Avez-vous déjà remarqué comment, lorsqu'on a vraiment faim, il est si facile de se laisser tenter par des aliments peu sains ? Cet article explore les raisons pour lesquelles notre cerveau nous pousse à faire de mauvais choix alimentaires, et propose des techniques pour éviter ces pièges.
Un paquet de bonbons à moitié vidé ou une pâtisserie avalée à la hâte soulèvent souvent la question : "Pourquoi ai-je encore craqué ?" La réalité est que la sensation de faim influence nos décisions de manière significative.

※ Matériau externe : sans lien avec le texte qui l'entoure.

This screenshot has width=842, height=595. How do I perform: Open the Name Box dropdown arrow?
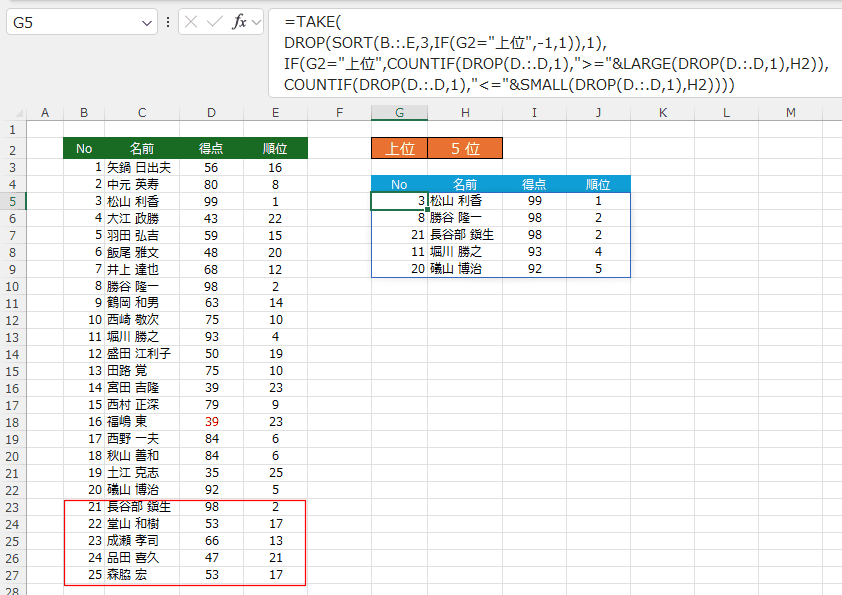tap(147, 22)
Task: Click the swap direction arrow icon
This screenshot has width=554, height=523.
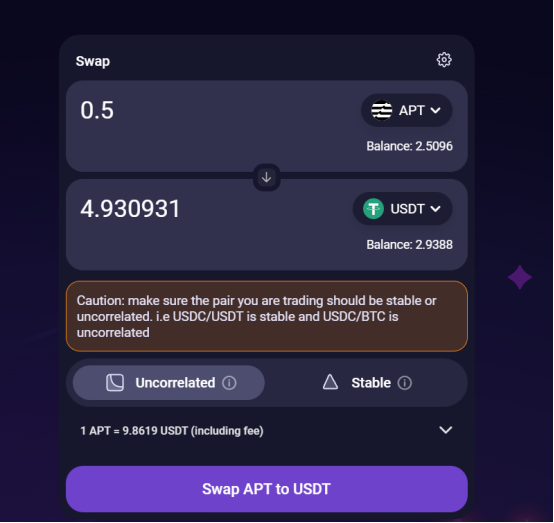Action: [x=266, y=177]
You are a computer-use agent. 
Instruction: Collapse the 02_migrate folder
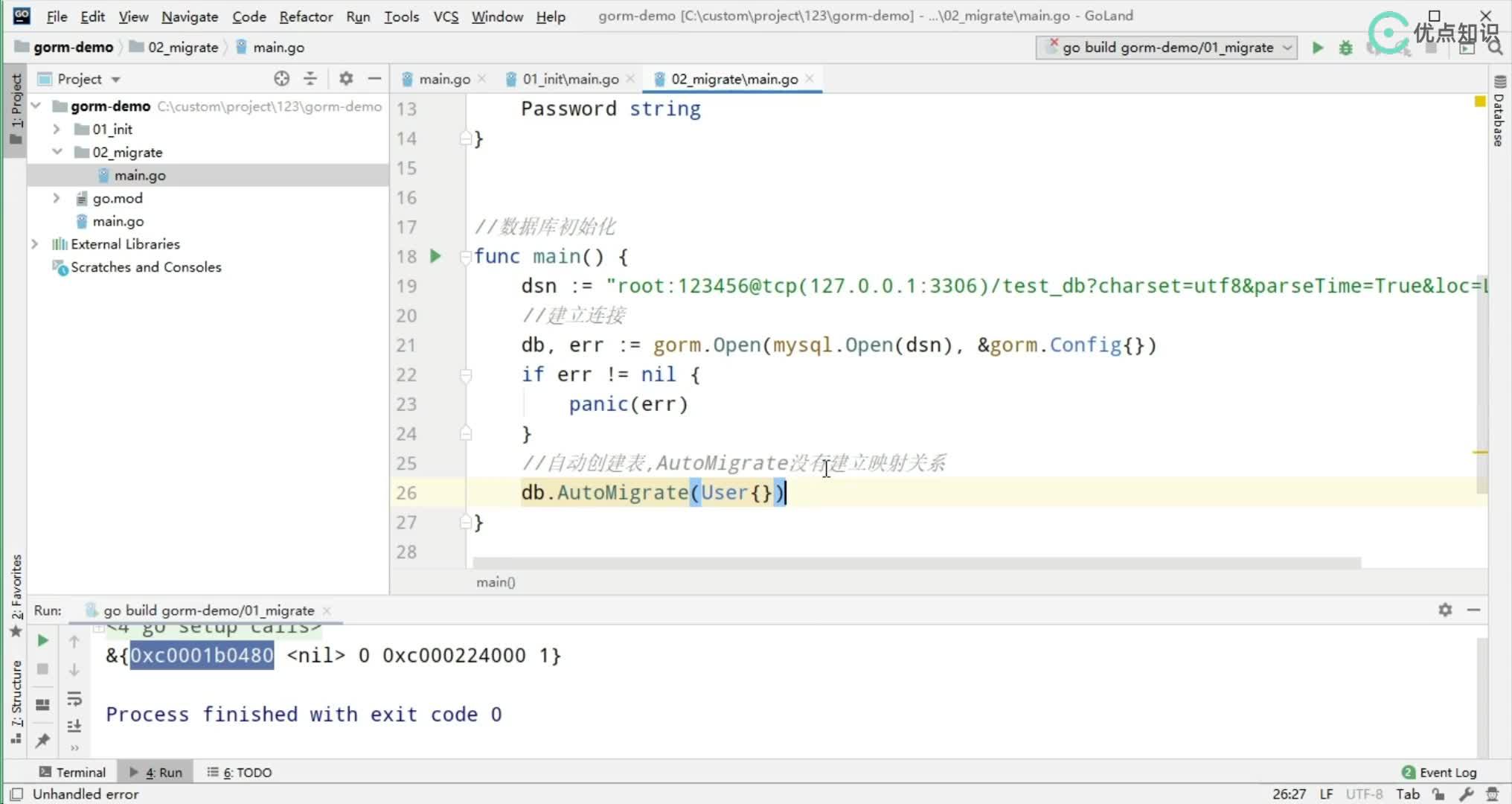57,152
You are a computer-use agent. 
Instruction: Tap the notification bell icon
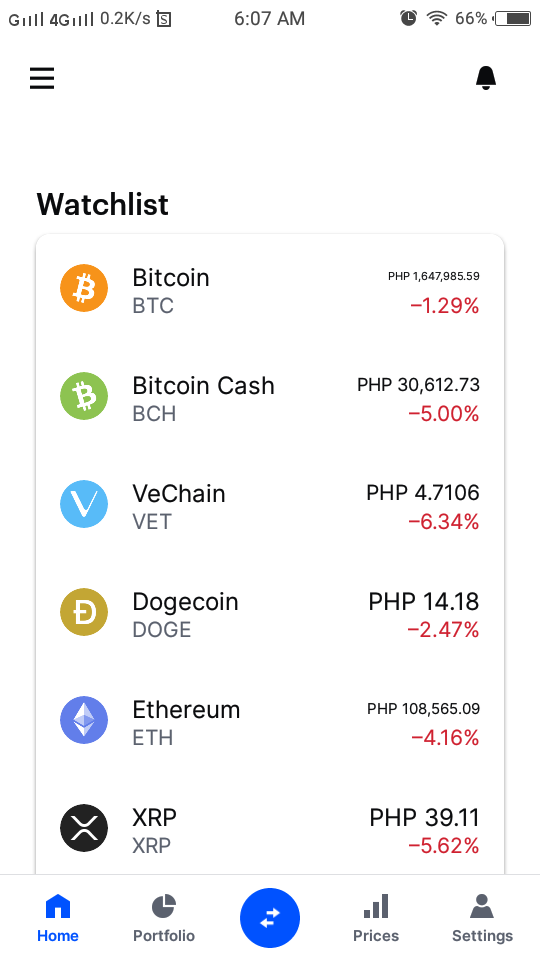point(486,78)
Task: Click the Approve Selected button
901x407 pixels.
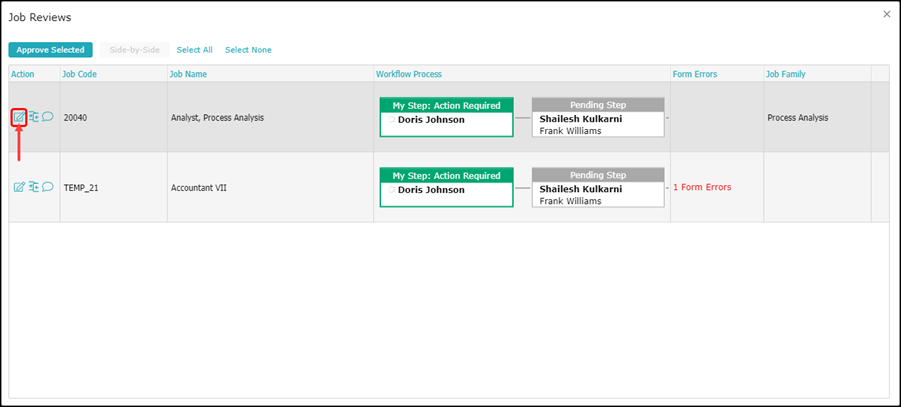Action: [50, 50]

Pourquoi la faim trouble notre jugement
Un cerveau en mode survie
Lorsque nous avons faim, notre cerveau active des circuits de récompense. Des recherches en imagerie cérébrale montrent que des zones comme le striatum, l'amygdale et le cortex orbitofrontal s'activent fortement en présence d'aliments riches en calories. Ce phénomène est bien plus prononcé en période de faim, favorisant des choix impulsifs au détriment de la raison.
En conséquence, nous avons tendance à nous diriger vers les aliments riches en matières grasses ou en sucre, qui offrent une gratification instantanée, malgré notre conscience des choix plus sains.
L'impact de la ghréline
La ghréline, l'hormone de la faim, est libérée lorsque l'estomac est vide. Elle stimule non seulement l'appétit mais accroît aussi notre impulsivité, altérant notre capacité à prendre des décisions éclairées. Parallèlement, la leptine, que l'on associe à la satiété, diminue et compromet ainsi notre contrôle.
Déséquilibre du glucose
En état de faim, notre niveau de glucose dans le sang chute, ce qui affecte directement le fonctionnement de notre cerveau. Préférant le glucose comme source d'énergie, un apport insuffisant le rend irritable et moins apte à évaluer clairement les options, d'où le terme américain "hangry" qui combine "hungry" et "angry".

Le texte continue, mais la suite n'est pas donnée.